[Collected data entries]
-------

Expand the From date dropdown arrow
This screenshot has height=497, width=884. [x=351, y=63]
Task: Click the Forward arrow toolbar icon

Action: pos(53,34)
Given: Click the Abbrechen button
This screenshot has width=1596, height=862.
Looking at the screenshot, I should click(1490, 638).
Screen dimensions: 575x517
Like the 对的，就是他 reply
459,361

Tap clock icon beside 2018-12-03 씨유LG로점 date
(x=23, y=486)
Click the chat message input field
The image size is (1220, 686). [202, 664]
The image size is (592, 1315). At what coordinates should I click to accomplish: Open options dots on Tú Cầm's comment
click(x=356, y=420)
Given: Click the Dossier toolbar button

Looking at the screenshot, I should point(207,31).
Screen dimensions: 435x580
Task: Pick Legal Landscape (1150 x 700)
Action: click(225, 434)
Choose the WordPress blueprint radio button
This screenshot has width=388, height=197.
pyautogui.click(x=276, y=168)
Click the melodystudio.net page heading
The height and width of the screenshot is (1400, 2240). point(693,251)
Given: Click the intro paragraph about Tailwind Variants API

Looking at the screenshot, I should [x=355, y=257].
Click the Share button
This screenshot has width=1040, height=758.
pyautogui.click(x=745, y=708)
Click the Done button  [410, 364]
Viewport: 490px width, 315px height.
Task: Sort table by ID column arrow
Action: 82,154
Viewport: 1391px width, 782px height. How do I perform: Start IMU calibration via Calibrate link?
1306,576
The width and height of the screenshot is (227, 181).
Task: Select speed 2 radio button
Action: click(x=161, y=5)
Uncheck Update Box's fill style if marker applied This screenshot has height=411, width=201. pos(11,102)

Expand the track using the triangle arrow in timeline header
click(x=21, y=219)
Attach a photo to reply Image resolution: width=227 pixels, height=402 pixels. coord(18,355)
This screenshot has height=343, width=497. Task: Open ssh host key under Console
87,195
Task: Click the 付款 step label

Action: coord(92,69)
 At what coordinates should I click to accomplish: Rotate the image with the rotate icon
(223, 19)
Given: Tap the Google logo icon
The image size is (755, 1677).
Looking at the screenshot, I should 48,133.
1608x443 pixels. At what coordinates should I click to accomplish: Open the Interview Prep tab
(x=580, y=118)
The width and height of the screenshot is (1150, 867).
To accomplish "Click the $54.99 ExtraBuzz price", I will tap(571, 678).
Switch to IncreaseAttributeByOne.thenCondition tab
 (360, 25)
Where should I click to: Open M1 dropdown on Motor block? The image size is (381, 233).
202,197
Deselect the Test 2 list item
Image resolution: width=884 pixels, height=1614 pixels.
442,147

-------

ABOUT THIS EXERCISE: Every line above is to be transcribed exactly.

TASK SOLUTION:
Expand the From date dropdown arrow
This screenshot has height=497, width=884. [x=351, y=63]
Task: Click the Forward arrow toolbar icon

Action: pos(53,34)
Given: Click the Abbrechen button
This screenshot has width=1596, height=862.
Looking at the screenshot, I should click(1490, 638).
Screen dimensions: 575x517
Like the 对的，就是他 reply
459,361

Tap clock icon beside 2018-12-03 씨유LG로점 date
(x=23, y=486)
Click the chat message input field
The image size is (1220, 686). [202, 664]
The image size is (592, 1315). At what coordinates should I click to accomplish: Open options dots on Tú Cầm's comment
click(x=356, y=420)
Given: Click the Dossier toolbar button

Looking at the screenshot, I should point(207,31).
Screen dimensions: 435x580
Task: Pick Legal Landscape (1150 x 700)
Action: click(225, 434)
Choose the WordPress blueprint radio button
This screenshot has width=388, height=197.
pyautogui.click(x=276, y=168)
Click the melodystudio.net page heading
The height and width of the screenshot is (1400, 2240). point(693,251)
Given: Click the intro paragraph about Tailwind Variants API

Looking at the screenshot, I should [x=355, y=257].
Click the Share button
This screenshot has width=1040, height=758.
pyautogui.click(x=745, y=708)
Click the Done button  [410, 364]
Viewport: 490px width, 315px height.
Task: Sort table by ID column arrow
Action: 82,154
Viewport: 1391px width, 782px height. How do I perform: Start IMU calibration via Calibrate link?
1306,576
The width and height of the screenshot is (227, 181).
Task: Select speed 2 radio button
Action: click(x=161, y=5)
Uncheck Update Box's fill style if marker applied This screenshot has height=411, width=201. pos(11,102)

Expand the track using the triangle arrow in timeline header
click(x=21, y=219)
Attach a photo to reply Image resolution: width=227 pixels, height=402 pixels. coord(18,355)
This screenshot has height=343, width=497. Task: Open ssh host key under Console
87,195
Task: Click the 付款 step label

Action: coord(92,69)
 At what coordinates should I click to accomplish: Rotate the image with the rotate icon
(223, 19)
Given: Tap the Google logo icon
The image size is (755, 1677).
Looking at the screenshot, I should 48,133.
1608x443 pixels. At what coordinates should I click to accomplish: Open the Interview Prep tab
(x=580, y=118)
The width and height of the screenshot is (1150, 867).
To accomplish "Click the $54.99 ExtraBuzz price", I will tap(571, 678).
Switch to IncreaseAttributeByOne.thenCondition tab
 (360, 25)
Where should I click to: Open M1 dropdown on Motor block? The image size is (381, 233).
202,197
Deselect the Test 2 list item
Image resolution: width=884 pixels, height=1614 pixels.
442,147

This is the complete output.